Conservatives have long said that the day would come when liberal judges declare the Constitution unconstitutional. That happened today, when a gay federal judge in San Francisco, relying on the opinions of mostly-gay “expert” witnesses, ruled that an amendment to the California constitution, which was adopted in perfectly proper fashion by a substantial majority of voters, is “unconstitutional.” In this context, unconstitutional means “unpopular with me and my friends.”

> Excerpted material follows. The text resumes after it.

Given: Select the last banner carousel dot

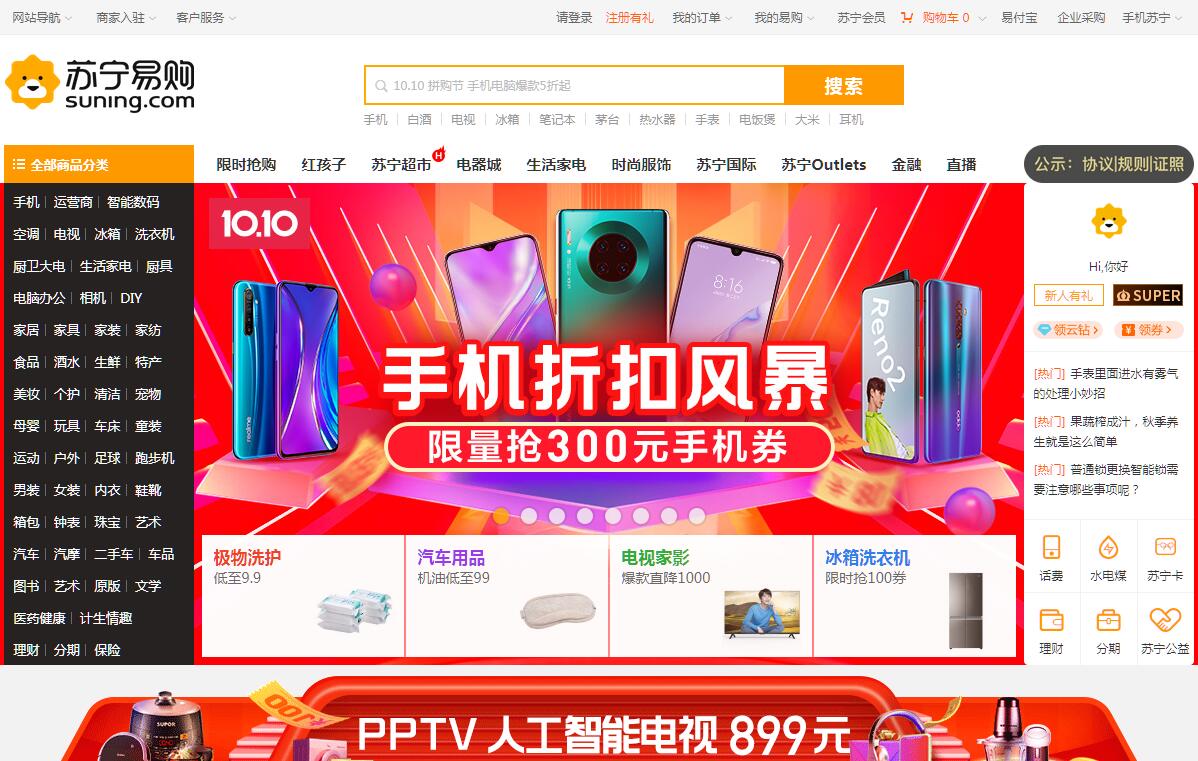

As a legal matter, Judge Walker’s decision is a bad joke. It will be appealed, of course, but the outcome of the appeal will be determined by politics, not law. I think it is safe to assume that anyone nominated to the Supreme Court by a Democratic President is explicitly or implicitly committed to the proposition that gay marriage is a constitutional right. If you think that is bizarre, stop voting for Democratic politicians.
SCOTT adds: Lest one think that John might be exaggerating, Kathryn Lopez does us the favor of drawing attention to this great thought from Judge Walker’s endless opinion: “Gender no longer forms an essential part of marriage.”
When precisely did “gender” drop out of the equation? Judge Walker puts me in mind of Philip Larkin’s insight:
Sexual intercourse began
In nineteen sixty-three
(which was rather late for me) -
Between the end of the Chatterley ban
And the Beatles’ first LP.
PAUL adds: Here is Ed Whelan’s take:
Short version: Everything that plaintiffs’ “experts” say is beyond dispute. E.g.: “[T]he evidence shows beyond any doubt that parents’ genders are irrelevant to children’s developmental outcomes.” “The evidence shows conclusively that moral and religious views form the only basis for a belief that same-sex couples are different from opposite-sex couples.” (I would have thought that it’s equally clear that “moral and religious views form the only basis for a belief” that the laws against murder should protect all persons.)
Judge Walker makes little or no reference to the fact that nearly all of plaintiffs’ “experts” are political activists for gay causes and that many or most are in same-sex relationships. They’re just neutral experts. In the same way that Walker is just a neutral judge.
As John suggests, Judge Walker’s decision is the fruit of a lengthy process through which an eilite within the legal profession has worked tirelessly in an effort to blur, hopelessly, the distinction between the law and personal preferences of that elite. If the decision stands, its main impact will be a diminution, probably past the tipping point, of public confidence in the law and the courts.
In one sense, this would be a good thing. Why should the public be played indefinitely for fools by the legal elite? Better that it should be let in on the joke. But who really wants to live in a society where the public has lost its confidence in the law and the courts?